Assigned task
All that is wanted is the exact lines from the one with "Click the status" through the last line of the entries, with both ends kept and every picture left out.

Stored items
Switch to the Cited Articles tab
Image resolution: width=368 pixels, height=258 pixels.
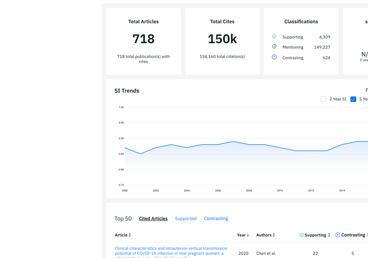153,218
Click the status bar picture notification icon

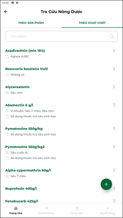13,3
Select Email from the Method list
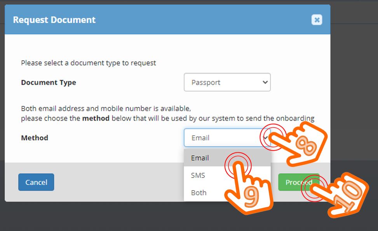This screenshot has width=378, height=231. (x=200, y=158)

Task result
Click the status bar picture notification icon

13,3
Select Email from the Method list
This screenshot has width=378, height=231. (x=200, y=158)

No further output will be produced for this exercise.